[Extrait]:
----

Par Béatrice Cadrin le 26 mars 2019

Patricia Kopatchinskaja sera en récital ce dimanche, 31 mars, 14 h 30 à la salle Pierre-Mercure.
Photo : Marco Borggreve

Pour son deuxième passage à Montréal en moins d’un an, la pétillante violoniste moldave Patricia Kopatchinskaja présente un récital violon et piano avec sa partenaire musicale Polina Leschenko, à l’invitation de la Société Pro Musica. Nous avons pu lui poser quelques questions par courriel, auxquelles elle a répondu avec verve et générosité.

LvM : Chaque moitié du programme que vous jouerez le 31 mars combine une œuvre d’un compositeur hongrois ou roumain avec une œuvre française, reprenant en partie le répertoire de votre récent enregistrement DEUX. Comment en êtes-vous venue à choisir cette combinaison?

PK : « Il s’agit d’une collaboration entre Polina et moi-même. Le choix des pièces a été déterminé par nos préférences personnelles. Mais ce programme trouve aussi son origine dans un concert qui a été donné à Paris par la célèbre violoniste Jelly d’Aranyi (NDLR : violoniste hongroise de la première moitié du XXe siècle, petite-nièce de Joseph Joachim), avec Béla Bartók au piano. Ils ont joué une sonate de Bartók tandis que Ravel tournait les pages pour celui-ci. Peu de temps auparavant, Bartók avait écrit un article dans un journal musical français déclarant à quel point il détestait les rhapsodies pseudo-hongroises de Liszt et les danses pseudo-hongroises de Brahms. Après le concert, Ravel a dit à Bartók qu’il allait composer pour son ami violoniste une telle rhapsodie, la « Tzigane ». C’était de toute évidence une impertinence et une provocation. Mais c’est pourquoi nous jouons aussi la Tzigane.

----

[Données enregistrées]:
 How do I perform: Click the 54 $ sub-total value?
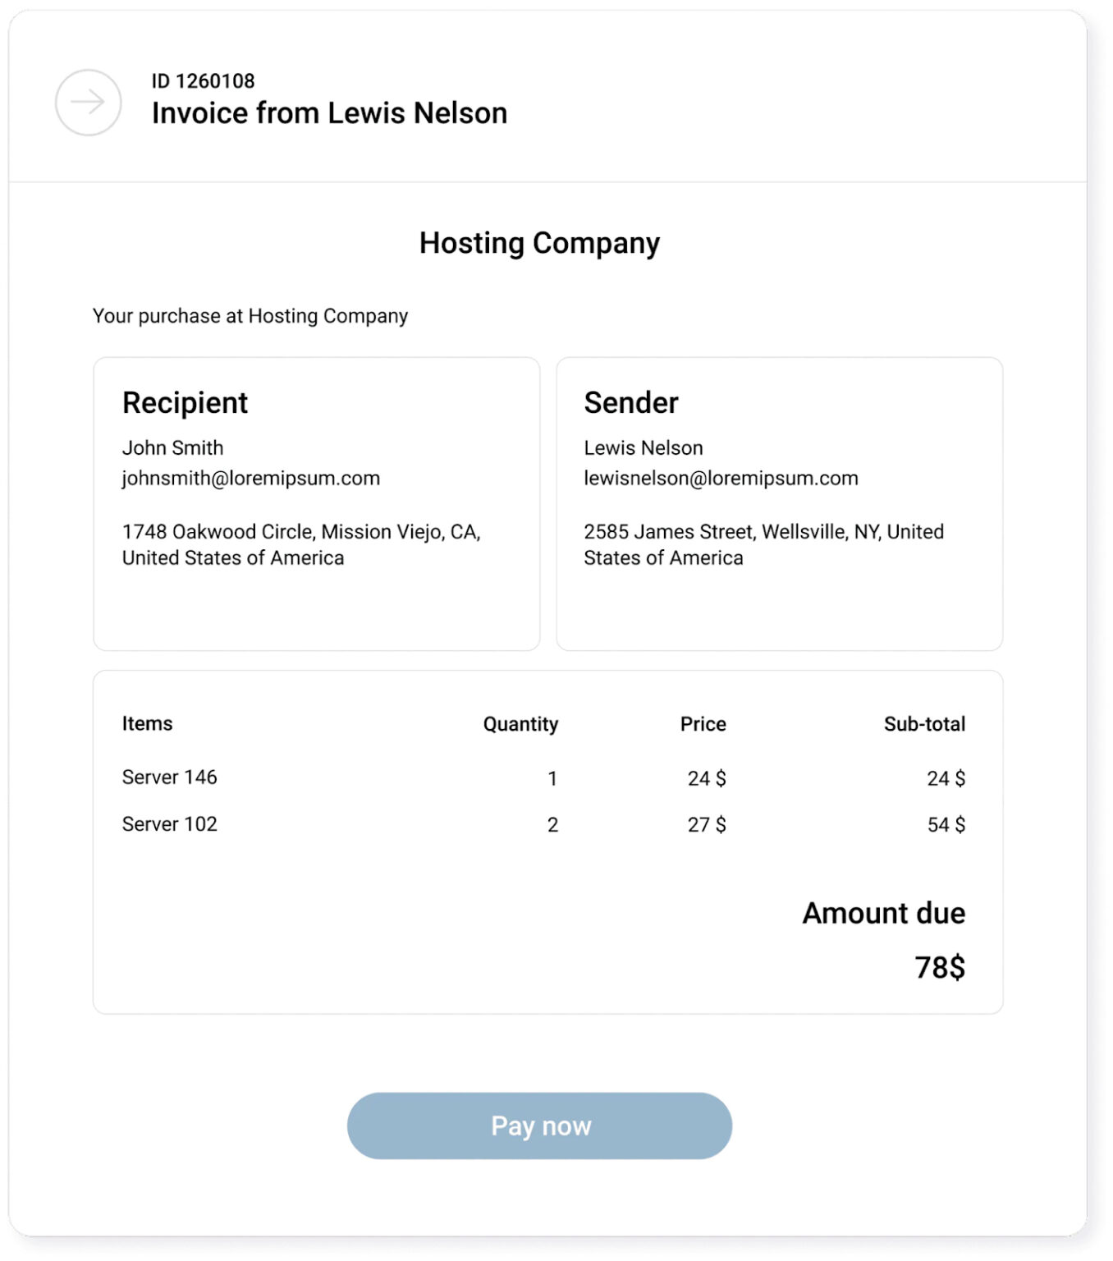click(x=946, y=825)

----

[Consignes]:
(a) Citez le passage de l'extrait allant de « Patricia Kopatchinskaja sera » jusqu'à « verve et générosité. ».
(b) Répondez brièvement à partir de l'extrait :
(i) Dans quelle salle le récital du 31 mars a-t-il lieu ?
(ii) Quelle partenaire musicale joue avec Patricia Kopatchinskaja dans ce récital violon et piano ?
(iii) Quelle rhapsodie Ravel a-t-il annoncé à Bartók qu'il allait composer ?

[Corrigé]:
(a)
Patricia Kopatchinskaja sera en récital ce dimanche, 31 mars, 14 h 30 à la salle Pierre-Mercure.
Photo : Marco Borggreve

Pour son deuxième passage à Montréal en moins d’un an, la pétillante violoniste moldave Patricia Kopatchinskaja présente un récital violon et piano avec sa partenaire musicale Polina Leschenko, à l’invitation de la Société Pro Musica. Nous avons pu lui poser quelques questions par courriel, auxquelles elle a répondu avec verve et générosité.

(b)
(i) À la salle Pierre-Mercure.
(ii) Polina Leschenko.
(iii) La « Tzigane ».